***** Provided data *****

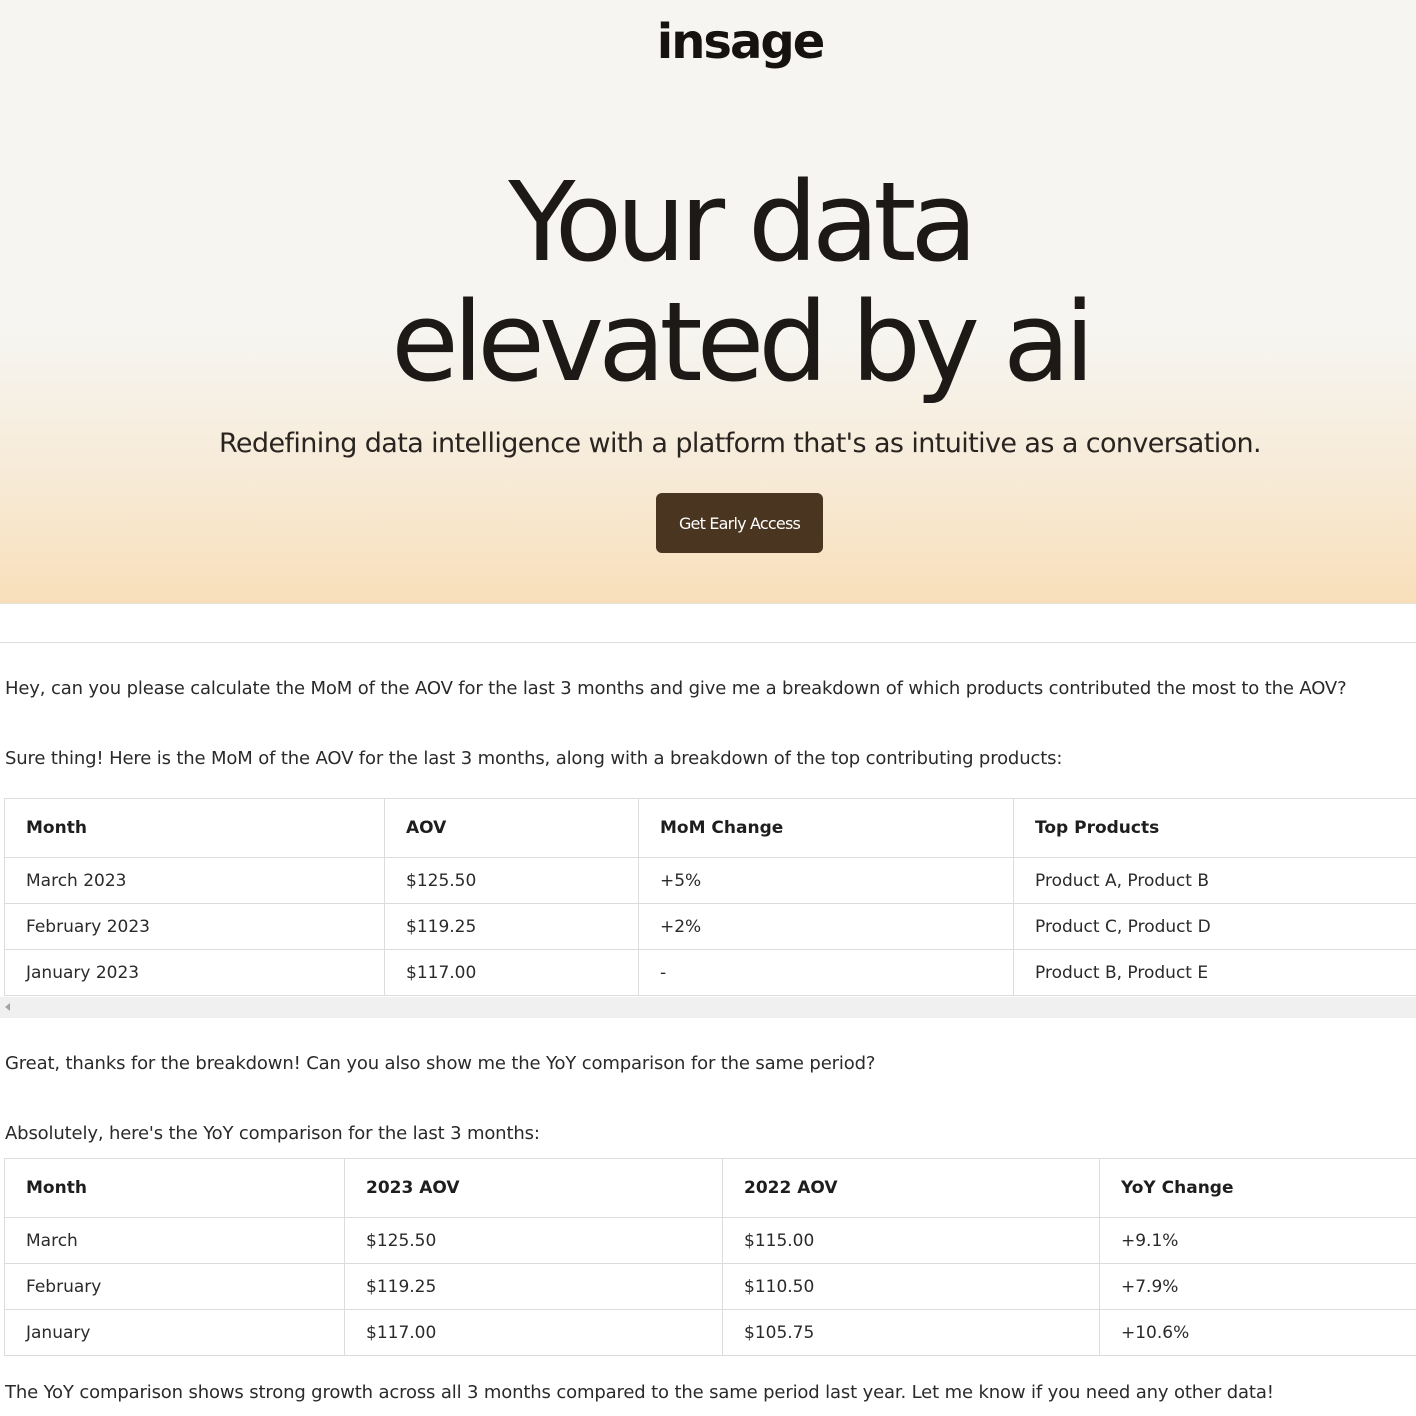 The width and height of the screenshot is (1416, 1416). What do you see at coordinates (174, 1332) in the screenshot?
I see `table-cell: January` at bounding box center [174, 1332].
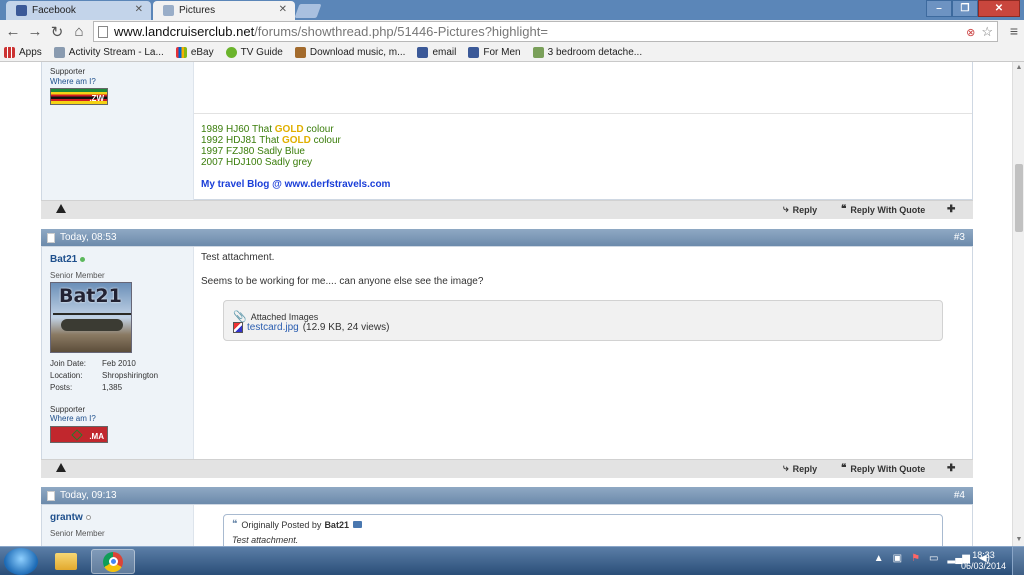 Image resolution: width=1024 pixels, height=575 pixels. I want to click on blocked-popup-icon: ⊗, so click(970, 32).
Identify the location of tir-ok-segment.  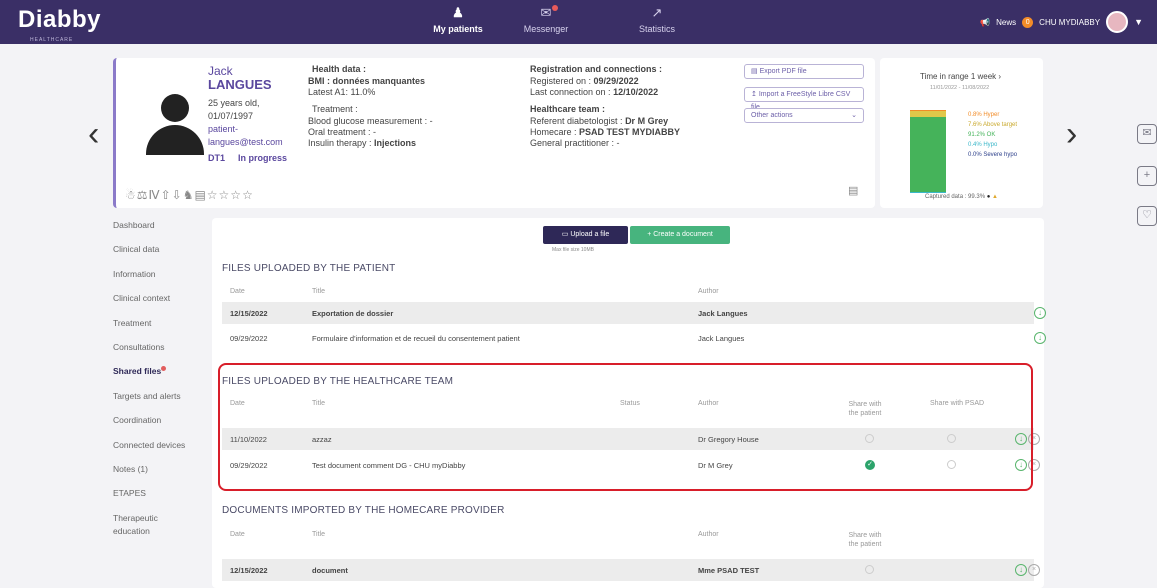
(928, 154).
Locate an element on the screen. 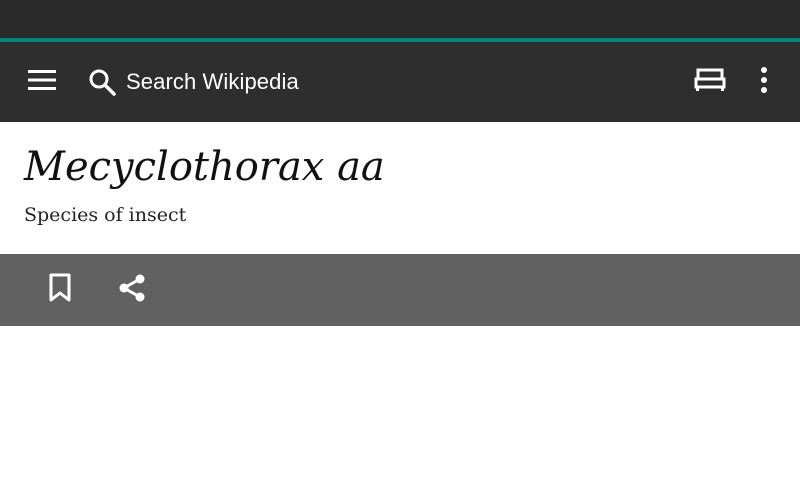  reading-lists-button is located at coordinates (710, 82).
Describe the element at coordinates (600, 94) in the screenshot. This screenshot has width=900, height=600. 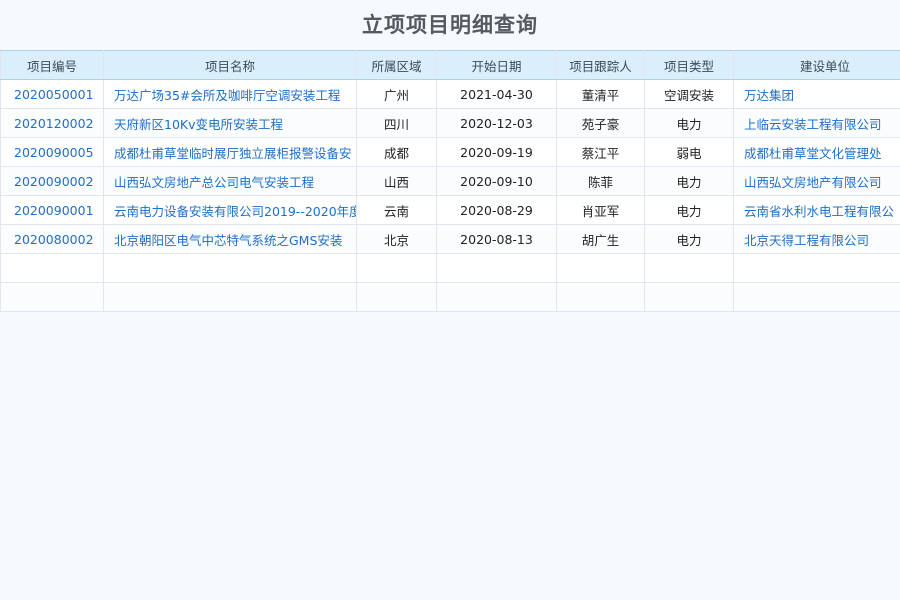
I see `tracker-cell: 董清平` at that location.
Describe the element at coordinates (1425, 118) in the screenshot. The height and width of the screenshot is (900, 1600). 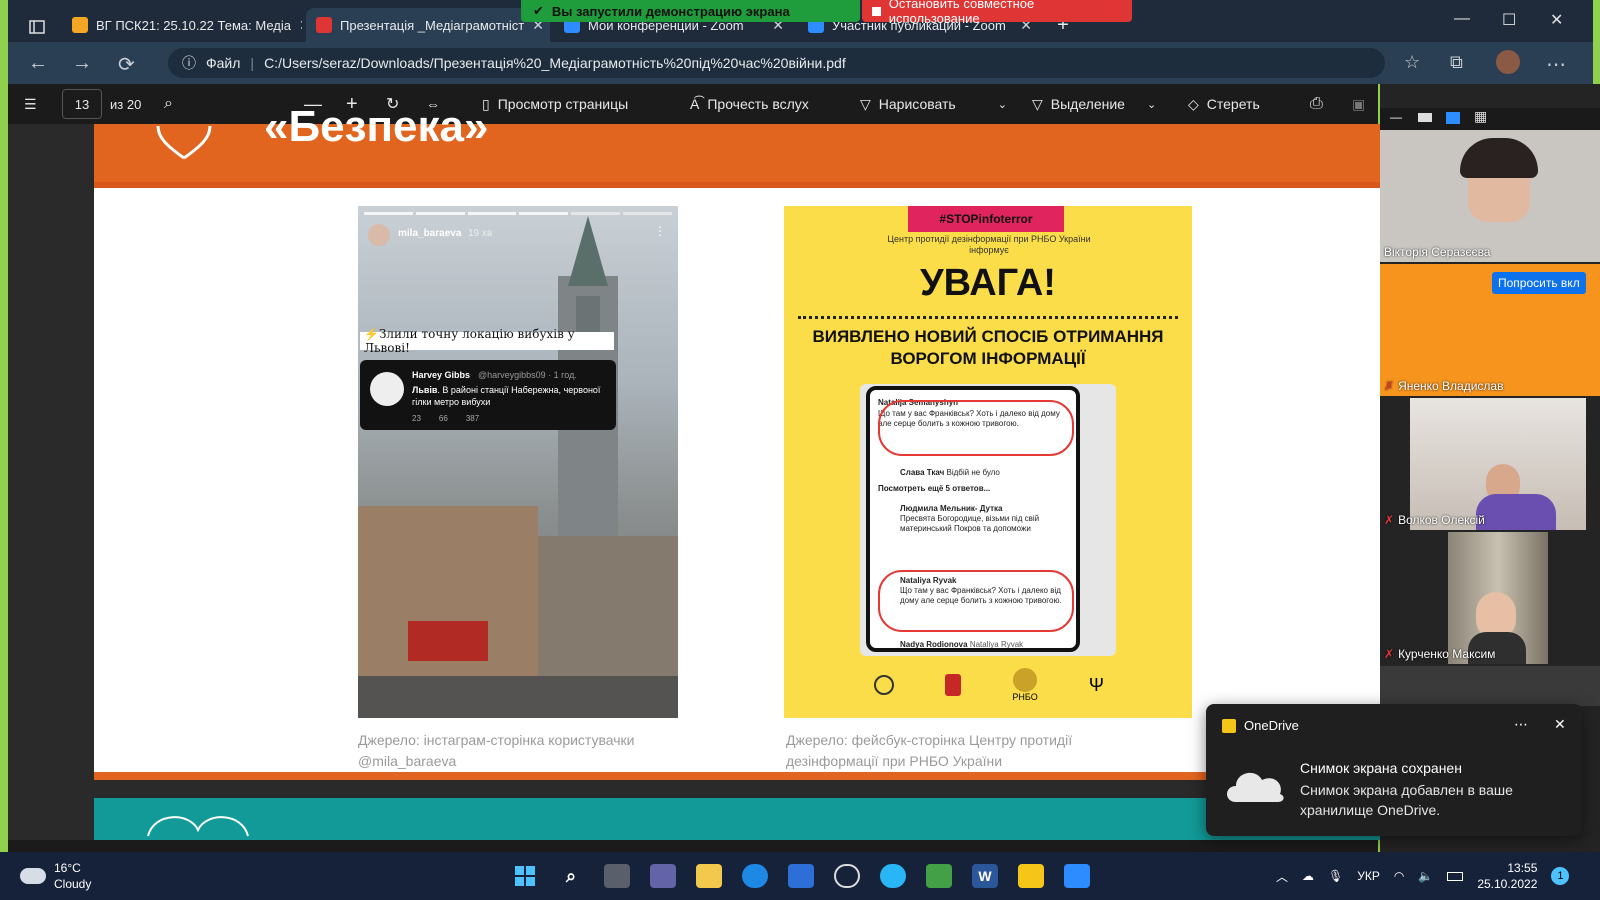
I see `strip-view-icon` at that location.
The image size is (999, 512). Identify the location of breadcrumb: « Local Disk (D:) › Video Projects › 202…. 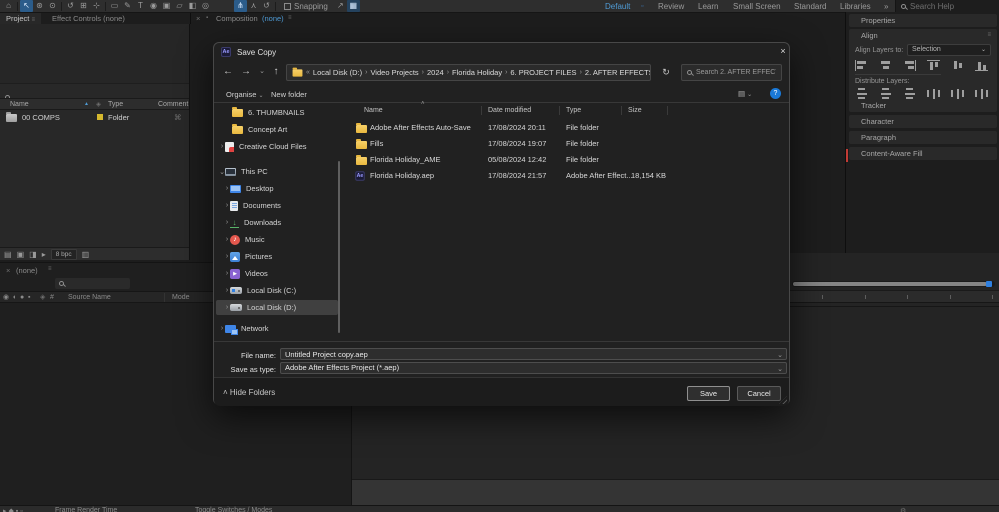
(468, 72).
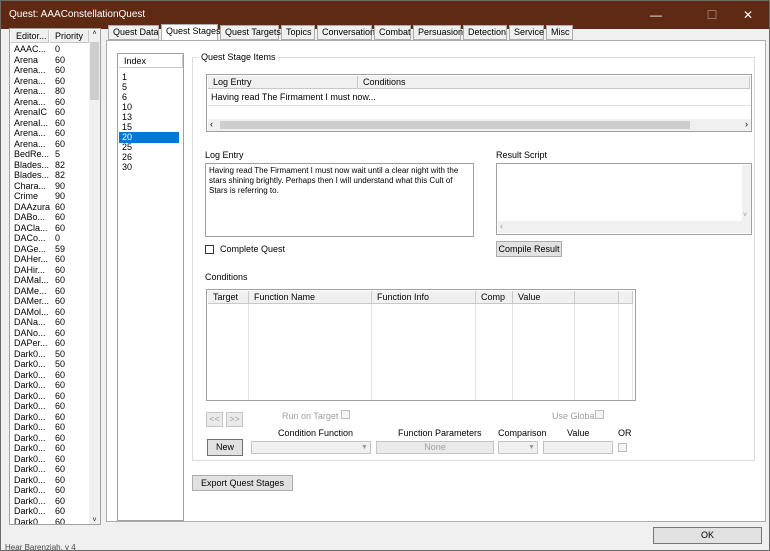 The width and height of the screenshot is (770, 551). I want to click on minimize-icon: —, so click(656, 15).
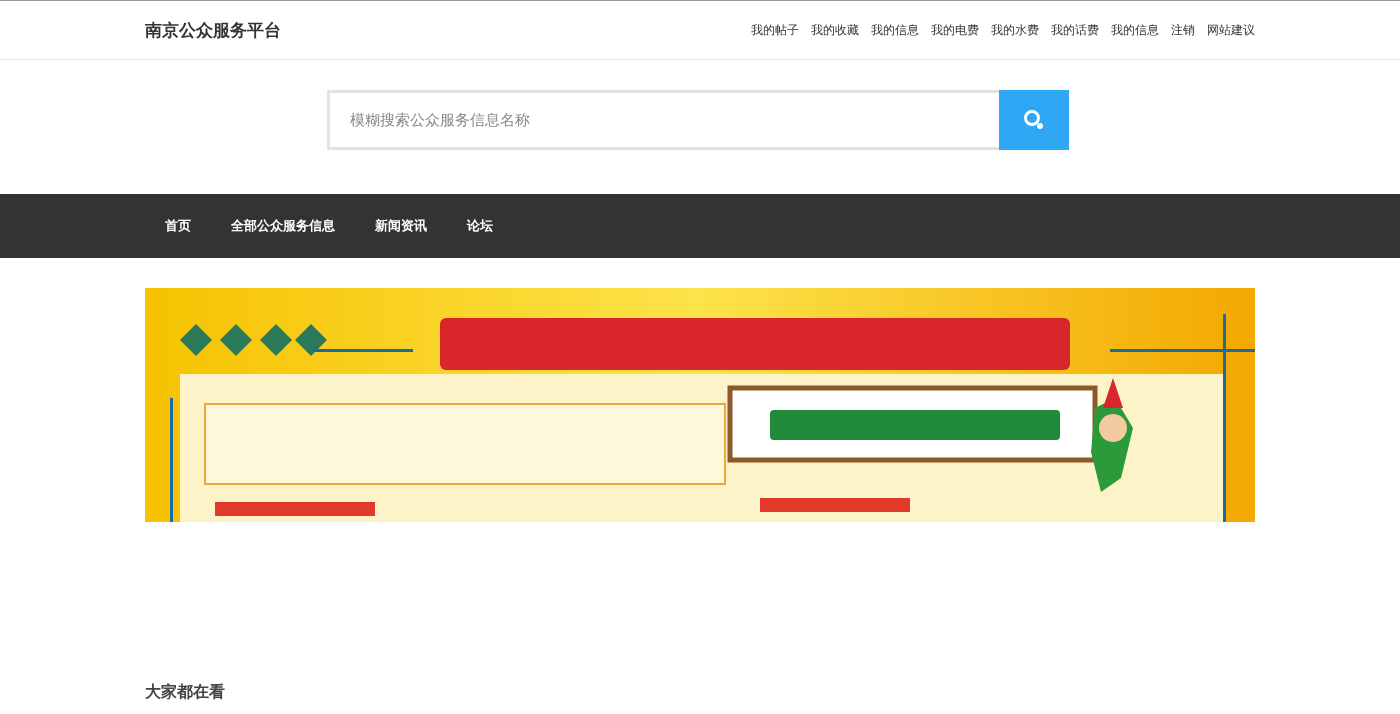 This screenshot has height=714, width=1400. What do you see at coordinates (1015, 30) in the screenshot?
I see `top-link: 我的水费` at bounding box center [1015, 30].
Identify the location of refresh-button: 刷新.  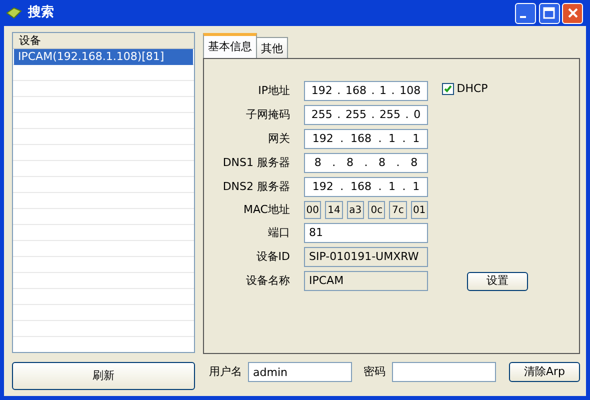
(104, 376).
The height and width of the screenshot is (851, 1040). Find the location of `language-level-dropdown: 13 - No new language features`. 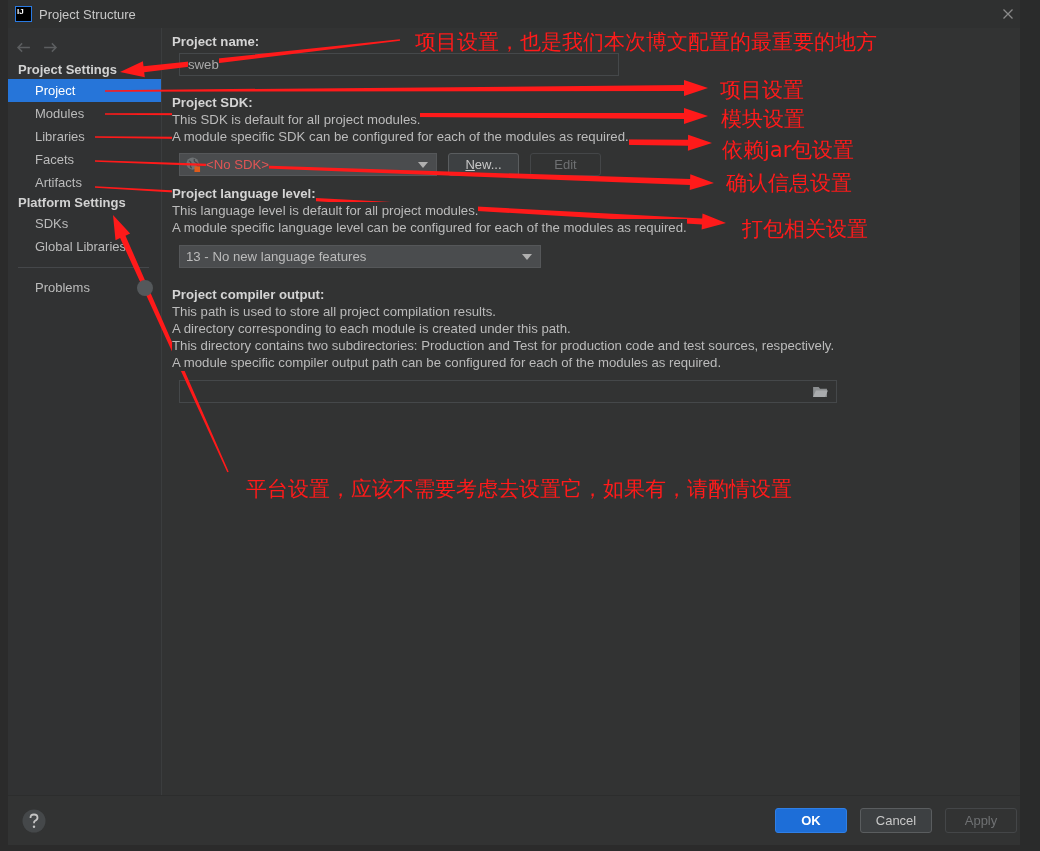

*****

**Task goal:**
Reproduce the material from the line containing "Identify the location of refresh-button: 刷新." through the end, inclusive, leaving out the pictures.

**Solution to the exercise:**
Identify the location of refresh-button: 刷新.  
(104, 376).
The height and width of the screenshot is (851, 1040). Find the location of `language-level-dropdown: 13 - No new language features`. 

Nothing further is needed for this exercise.